- **Set task 1**:
In the article on the Cork County Council budget, at what rate did councillors vote to freeze Local Property Tax?

- **Document extract**:

+++++

Cork County Councillors voted to freeze Local Property Tax at 7.5% until 2024 at last night’s council meeting, rather than to increase it to 15% as recommended by the council’s executive.
The vote came after the council’s Head of Finance, Lorraine Lynch, gave what councillors greeted as a “stark” presentation of the impacts of a projected €27 million budgetary deficit for the coming year.
Sweeping service cuts
Ms Lynch told the council that sweeping cuts to services would include:
Repairs on council housing cut by €440,000
Housing Voids programme cut by €120,000
Library services cut by €375,000
Provision of recycling services cut by €670,000
Street cleaning services cut by €82,000
Maintenance of parks, pitches and playgrounds cut by €189,000
“Without additional funding going through there are more than likely going to have be cuts coming through,” Ms Lynch said. “We can look at increasing goods and services income from parking fines, recycling amenities and others.“
Factors including rising energy costs, which will cost the council an estimated €4.5 million in 2023, and inflation were blamed for some of the projected shortfall of €27 million.
However, of the actual funding gap of €16.8 million between the council’s projected income of €370 million and expenditure of €387 million, which has not factored in inflation and energy increases, the bulk of the funding gap actually comes from a pay increase for council staff.
€15.7 million council staff pay rise
Council staff are due a 6-7% pay increase of €15,717,761, in line with the national pay agreement.
The council wage bill is currently just under €162 million and will rise to €177.5 million in 2023.
Calls to double Local Property Tax
The council executive called for an increase in Local Property Tax (LPT) from 7.5% to 15%, with Lorraine Lynch pointing out that for the vast majority of houses, this would amount to no more than €23 per year.
“While no increase is palatable, neither is a severe reduction in services in the communities containing these homes,” the executive’s report stated.
LPT is an annual self-assessed tax which is applied to the market value of residential properties.
An increase from 7.5% to 15% in LPT for 2023 would have netted Cork County Council an additional €2.34 million of the €16.8 million funding gap.
However, Cork County Mayor Cllr Danny Collins said there was no appetite amongst elected representatives to go back to the people and ask for any kind of increase in the current climate.
“It’s frightening what Lorraine is showing us here today, but I can’t go back to the people and ask them for an increase,” Cllr Collins said. “People are being squeezed at the moment.”
Cllr Collins proposed keeping the rate the same and approaching central government to request additional funding.

+++++

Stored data
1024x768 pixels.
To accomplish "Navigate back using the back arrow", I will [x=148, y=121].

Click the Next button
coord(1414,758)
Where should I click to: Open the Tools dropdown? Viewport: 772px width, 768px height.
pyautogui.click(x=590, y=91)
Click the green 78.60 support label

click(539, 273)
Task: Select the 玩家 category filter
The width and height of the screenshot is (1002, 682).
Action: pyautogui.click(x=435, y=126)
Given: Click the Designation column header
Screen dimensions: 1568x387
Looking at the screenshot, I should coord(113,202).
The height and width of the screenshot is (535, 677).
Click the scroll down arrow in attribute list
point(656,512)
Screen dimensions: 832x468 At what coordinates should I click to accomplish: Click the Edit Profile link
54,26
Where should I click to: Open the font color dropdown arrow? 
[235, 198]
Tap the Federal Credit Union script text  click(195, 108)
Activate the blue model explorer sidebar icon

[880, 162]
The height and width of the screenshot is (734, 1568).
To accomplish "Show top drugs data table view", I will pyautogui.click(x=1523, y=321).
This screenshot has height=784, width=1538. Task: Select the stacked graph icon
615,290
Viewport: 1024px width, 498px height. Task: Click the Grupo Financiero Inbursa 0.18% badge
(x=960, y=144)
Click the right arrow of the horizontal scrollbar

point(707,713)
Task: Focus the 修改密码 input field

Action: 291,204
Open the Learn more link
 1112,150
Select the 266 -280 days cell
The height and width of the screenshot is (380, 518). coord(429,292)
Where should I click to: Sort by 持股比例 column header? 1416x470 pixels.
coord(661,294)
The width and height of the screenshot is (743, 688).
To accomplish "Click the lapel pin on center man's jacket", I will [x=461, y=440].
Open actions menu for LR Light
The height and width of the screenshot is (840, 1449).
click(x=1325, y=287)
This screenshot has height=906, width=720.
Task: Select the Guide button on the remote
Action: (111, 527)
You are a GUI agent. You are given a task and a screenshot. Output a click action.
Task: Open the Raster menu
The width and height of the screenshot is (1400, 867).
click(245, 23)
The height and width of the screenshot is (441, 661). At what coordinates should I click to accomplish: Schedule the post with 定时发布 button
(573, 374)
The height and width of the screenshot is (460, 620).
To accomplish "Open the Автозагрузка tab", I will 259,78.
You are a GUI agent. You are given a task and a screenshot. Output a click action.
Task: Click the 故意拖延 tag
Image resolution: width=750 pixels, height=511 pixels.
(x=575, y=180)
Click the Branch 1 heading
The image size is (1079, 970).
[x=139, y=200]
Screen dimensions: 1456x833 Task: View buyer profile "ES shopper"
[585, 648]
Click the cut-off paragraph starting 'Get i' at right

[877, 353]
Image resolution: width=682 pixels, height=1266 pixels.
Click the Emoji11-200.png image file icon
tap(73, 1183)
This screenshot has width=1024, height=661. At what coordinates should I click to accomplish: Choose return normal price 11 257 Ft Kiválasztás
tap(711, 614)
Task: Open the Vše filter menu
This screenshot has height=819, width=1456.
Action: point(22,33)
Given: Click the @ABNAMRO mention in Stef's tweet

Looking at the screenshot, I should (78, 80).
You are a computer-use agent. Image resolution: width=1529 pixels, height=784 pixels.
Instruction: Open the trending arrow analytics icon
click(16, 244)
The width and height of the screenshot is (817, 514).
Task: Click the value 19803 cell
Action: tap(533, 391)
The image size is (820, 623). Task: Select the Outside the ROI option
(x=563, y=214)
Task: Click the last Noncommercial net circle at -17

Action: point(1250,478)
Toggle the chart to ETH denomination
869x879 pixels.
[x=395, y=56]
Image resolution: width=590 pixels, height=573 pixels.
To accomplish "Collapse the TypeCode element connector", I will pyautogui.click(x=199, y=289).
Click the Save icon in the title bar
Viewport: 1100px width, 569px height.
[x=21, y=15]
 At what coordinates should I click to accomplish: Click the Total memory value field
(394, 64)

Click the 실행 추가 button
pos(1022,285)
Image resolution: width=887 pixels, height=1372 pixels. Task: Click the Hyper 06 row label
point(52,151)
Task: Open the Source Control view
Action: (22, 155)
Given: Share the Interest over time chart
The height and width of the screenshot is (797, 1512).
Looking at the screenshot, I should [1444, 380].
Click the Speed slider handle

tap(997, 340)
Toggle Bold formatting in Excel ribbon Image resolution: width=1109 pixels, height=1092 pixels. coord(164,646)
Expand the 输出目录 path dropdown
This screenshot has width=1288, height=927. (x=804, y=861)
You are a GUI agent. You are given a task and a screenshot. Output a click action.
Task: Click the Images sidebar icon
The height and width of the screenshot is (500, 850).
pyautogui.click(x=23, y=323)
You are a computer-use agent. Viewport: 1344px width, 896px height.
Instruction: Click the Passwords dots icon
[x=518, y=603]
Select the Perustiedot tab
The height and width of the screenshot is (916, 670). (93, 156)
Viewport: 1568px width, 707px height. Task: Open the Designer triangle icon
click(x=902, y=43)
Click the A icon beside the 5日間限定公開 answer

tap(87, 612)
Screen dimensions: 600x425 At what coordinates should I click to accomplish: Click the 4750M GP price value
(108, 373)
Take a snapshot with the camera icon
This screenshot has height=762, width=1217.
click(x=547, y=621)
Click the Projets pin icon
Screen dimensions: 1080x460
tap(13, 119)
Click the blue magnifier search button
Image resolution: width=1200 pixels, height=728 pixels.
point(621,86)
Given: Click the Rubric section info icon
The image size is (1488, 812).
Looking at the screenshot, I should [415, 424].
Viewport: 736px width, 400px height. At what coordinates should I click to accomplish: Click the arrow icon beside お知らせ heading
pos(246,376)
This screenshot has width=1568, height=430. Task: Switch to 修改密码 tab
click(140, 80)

+++++

- **Set task 2**:
Reproduce the part of the listing that opens with the line containing "Image resolution: width=887" and closes with the line containing "The height and width of the screenshot is (916, 670).".

- **Task response 1**:
At 7.5%, until 2024.

- **Task response 2**:
Image resolution: width=887 pixels, height=1372 pixels. Task: Click the Hyper 06 row label
point(52,151)
Task: Open the Source Control view
Action: (22, 155)
Given: Share the Interest over time chart
The height and width of the screenshot is (797, 1512).
Looking at the screenshot, I should [1444, 380].
Click the Speed slider handle

tap(997, 340)
Toggle Bold formatting in Excel ribbon Image resolution: width=1109 pixels, height=1092 pixels. coord(164,646)
Expand the 输出目录 path dropdown
This screenshot has width=1288, height=927. (x=804, y=861)
You are a GUI agent. You are given a task and a screenshot. Output a click action.
Task: Click the Images sidebar icon
The height and width of the screenshot is (500, 850).
pyautogui.click(x=23, y=323)
You are a computer-use agent. Viewport: 1344px width, 896px height.
Instruction: Click the Passwords dots icon
[x=518, y=603]
Select the Perustiedot tab
The height and width of the screenshot is (916, 670). (93, 156)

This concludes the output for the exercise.